生物标记物是随着分子生物学技术和免疫学技术的发展而提出的一类细胞生物特异性标记。例如:来自凯斯西储大学的研究人员鉴别出了miRNA-181a生物标记物,证实其有望用于预测一种常见的卵巢癌形式的治疗反应,改善患者的预后;另有研究人员鉴别出了与基底细胞样乳腺癌密切相关的生物标记物START3,为开发出新的疗法治疗这种致命的癌症提供了靶点,这些生物标记物的鉴定展现了潜在的临床应用价值。虽然肿瘤组织中的miRNA可以作为一种新的肿瘤标记物,但是肿瘤组织的miRNA就必需要进行手术或穿刺等才能获得,所以组织miRNA不能满足早期诊断需要,不能适用于广泛的筛查和预防。基于此,研究人员将目光投向了常规体检就可以收集到的血液。2008年研究人员从血清/血浆中发现了大量稳定的来源于组织/器官的miRNA,之后多项研究从血清/血浆中鉴别出了包括恶性肿瘤、心血管疾病、风湿、阿兹海默症等疾病的miRNA生物标记物,对疾病的预测、预后以及诊断都具有一定的临床应用价值。而且血清/血浆的检测是无创的,非侵入的,因此其中的miRNA适用于普查和预防,为早期诊断服务。因此从血清/血浆中筛选到可以用于诊断儿童肥胖的早期标记物可以准确、敏感的评价早期、低水平的损害,提供早期预警,在很大程度上为临床医生制定早期预防和干预方案提供依据。
发明内容
技术问题:针对现有技术的不足,本发明所要解决的第一个技术问题是提供一种与儿童肥胖相关的血清或血浆miRNA标志物。

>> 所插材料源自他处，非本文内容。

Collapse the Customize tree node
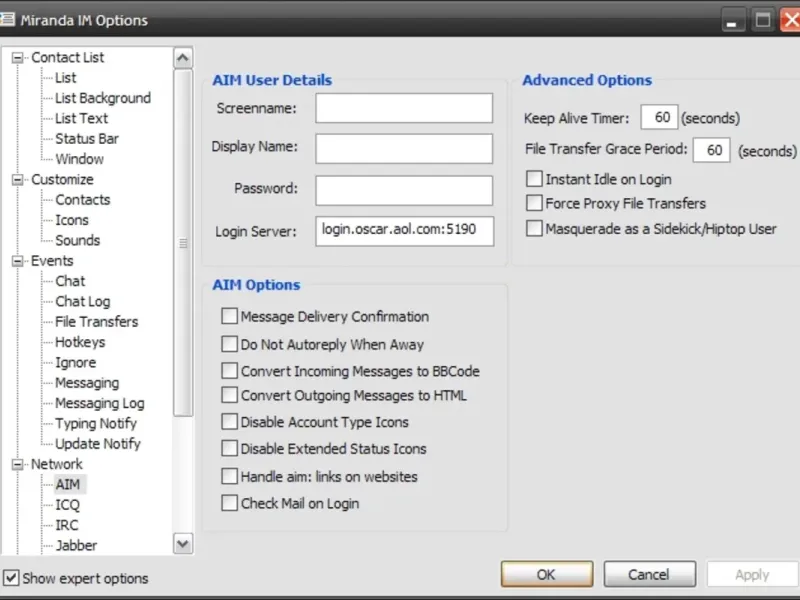Screen dimensions: 800x600 pos(17,180)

本发明还要解决的技术问题是提供上述miRNA标志物的引物及探针。
本发明还要解决的技术问题是提供了上述miRNA标志物及其引物或探针在制备儿童肥胖诊断试剂盒中的应用。
本发明还要解决的技术问题是提供了一种儿童肥胖诊断试剂盒。
技术方案:为了解决上述技术问题,本发明提供的一种儿童肥胖相关的血清或血浆miRNA标志物,所述标志物为miR-26b、miR-222、miR-146a、miR-146b中一种或多种的组合。
上述的miRNA的序列分别为:miR-26b:UUCAAGUAAUUCAGGAUAGGU(SEQ ID NO.1);miR-222:AGCUACAUCUGGCUACUGGGU(SEQ ID NO.2);miR-146a:UGAGAACUGAAUUCCAUGGGUU(SEQ ID NO.3)和miR-146b:UGAGAACUGA AUUCCAUAGG CU(SEQ ID NO.4)。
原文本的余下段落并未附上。